▸ **TASK OBJECTIVE**
Go through the data below and retype all of it exactly.

▸ **THE INPUT**
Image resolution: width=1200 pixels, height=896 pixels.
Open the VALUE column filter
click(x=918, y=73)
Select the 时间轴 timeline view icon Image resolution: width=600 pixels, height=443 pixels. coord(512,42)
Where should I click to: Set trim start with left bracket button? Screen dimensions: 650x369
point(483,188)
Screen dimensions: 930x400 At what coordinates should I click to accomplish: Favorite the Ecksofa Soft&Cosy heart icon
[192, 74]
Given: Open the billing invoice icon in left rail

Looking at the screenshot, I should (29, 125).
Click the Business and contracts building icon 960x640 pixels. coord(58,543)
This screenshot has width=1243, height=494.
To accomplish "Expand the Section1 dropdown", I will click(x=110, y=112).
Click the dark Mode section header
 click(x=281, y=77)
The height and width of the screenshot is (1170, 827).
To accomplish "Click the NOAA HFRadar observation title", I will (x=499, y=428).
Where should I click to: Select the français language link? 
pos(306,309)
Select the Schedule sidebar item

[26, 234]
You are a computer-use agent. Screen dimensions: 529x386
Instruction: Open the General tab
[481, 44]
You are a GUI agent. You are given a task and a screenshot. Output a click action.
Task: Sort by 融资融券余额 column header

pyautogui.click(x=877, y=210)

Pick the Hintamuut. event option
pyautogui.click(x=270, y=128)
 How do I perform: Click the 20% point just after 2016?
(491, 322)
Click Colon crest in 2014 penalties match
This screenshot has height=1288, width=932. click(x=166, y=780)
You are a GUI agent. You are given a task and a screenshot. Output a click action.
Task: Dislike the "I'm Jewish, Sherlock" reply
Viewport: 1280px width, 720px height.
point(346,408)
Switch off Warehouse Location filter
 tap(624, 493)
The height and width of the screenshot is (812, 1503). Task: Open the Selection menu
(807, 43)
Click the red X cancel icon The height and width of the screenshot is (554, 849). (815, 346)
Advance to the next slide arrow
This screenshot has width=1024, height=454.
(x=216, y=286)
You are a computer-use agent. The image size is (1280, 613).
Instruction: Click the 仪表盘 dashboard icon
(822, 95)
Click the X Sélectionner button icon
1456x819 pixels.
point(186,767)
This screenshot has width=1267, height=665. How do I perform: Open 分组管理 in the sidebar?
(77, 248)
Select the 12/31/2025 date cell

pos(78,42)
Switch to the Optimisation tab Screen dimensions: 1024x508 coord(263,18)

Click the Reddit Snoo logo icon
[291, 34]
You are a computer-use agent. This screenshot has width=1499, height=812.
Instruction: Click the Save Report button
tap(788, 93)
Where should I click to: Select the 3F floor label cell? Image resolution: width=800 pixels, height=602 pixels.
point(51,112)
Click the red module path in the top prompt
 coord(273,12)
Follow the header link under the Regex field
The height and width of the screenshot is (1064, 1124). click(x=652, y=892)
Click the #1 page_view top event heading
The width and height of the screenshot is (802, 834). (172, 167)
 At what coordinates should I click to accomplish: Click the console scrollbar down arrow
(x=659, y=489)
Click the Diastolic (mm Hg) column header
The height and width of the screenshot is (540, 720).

▸ **ANSWER BOX**
Image resolution: width=1200 pixels, height=896 pixels.
Open the VALUE column filter
click(x=918, y=73)
Select the 时间轴 timeline view icon Image resolution: width=600 pixels, height=443 pixels. coord(512,42)
Where should I click to: Set trim start with left bracket button? Screen dimensions: 650x369
point(483,188)
Screen dimensions: 930x400 At what coordinates should I click to accomplish: Favorite the Ecksofa Soft&Cosy heart icon
[192, 74]
Given: Open the billing invoice icon in left rail

Looking at the screenshot, I should (29, 125).
Click the Business and contracts building icon 960x640 pixels. coord(58,543)
This screenshot has width=1243, height=494.
To accomplish "Expand the Section1 dropdown", I will click(x=110, y=112).
Click the dark Mode section header
 click(x=281, y=77)
The height and width of the screenshot is (1170, 827).
To accomplish "Click the NOAA HFRadar observation title", I will (x=499, y=428).
Where should I click to: Select the français language link? 
pos(306,309)
Select the Schedule sidebar item

[26, 234]
You are a computer-use agent. Screen dimensions: 529x386
Instruction: Open the General tab
[481, 44]
You are a GUI agent. You are given a task and a screenshot. Output a click action.
Task: Sort by 融资融券余额 column header

pyautogui.click(x=877, y=210)

Pick the Hintamuut. event option
pyautogui.click(x=270, y=128)
 How do I perform: Click the 20% point just after 2016?
(491, 322)
Click Colon crest in 2014 penalties match
This screenshot has height=1288, width=932. click(x=166, y=780)
You are a GUI agent. You are given a task and a screenshot. Output a click action.
Task: Dislike the "I'm Jewish, Sherlock" reply
Viewport: 1280px width, 720px height.
point(346,408)
Switch off Warehouse Location filter
 tap(624, 493)
The height and width of the screenshot is (812, 1503). Task: Open the Selection menu
(807, 43)
Click the red X cancel icon The height and width of the screenshot is (554, 849). (815, 346)
Advance to the next slide arrow
This screenshot has width=1024, height=454.
(x=216, y=286)
You are a computer-use agent. The image size is (1280, 613).
Instruction: Click the 仪表盘 dashboard icon
(822, 95)
Click the X Sélectionner button icon
1456x819 pixels.
point(186,767)
This screenshot has width=1267, height=665. How do I perform: Open 分组管理 in the sidebar?
(77, 248)
Select the 12/31/2025 date cell

pos(78,42)
Switch to the Optimisation tab Screen dimensions: 1024x508 coord(263,18)

Click the Reddit Snoo logo icon
[291, 34]
You are a computer-use agent. This screenshot has width=1499, height=812.
Instruction: Click the Save Report button
tap(788, 93)
Where should I click to: Select the 3F floor label cell? Image resolution: width=800 pixels, height=602 pixels.
point(51,112)
Click the red module path in the top prompt
 coord(273,12)
Follow the header link under the Regex field
The height and width of the screenshot is (1064, 1124). click(x=652, y=892)
Click the #1 page_view top event heading
The width and height of the screenshot is (802, 834). (172, 167)
 At what coordinates should I click to accomplish: Click the console scrollbar down arrow
(x=659, y=489)
Click the Diastolic (mm Hg) column header
The height and width of the screenshot is (540, 720).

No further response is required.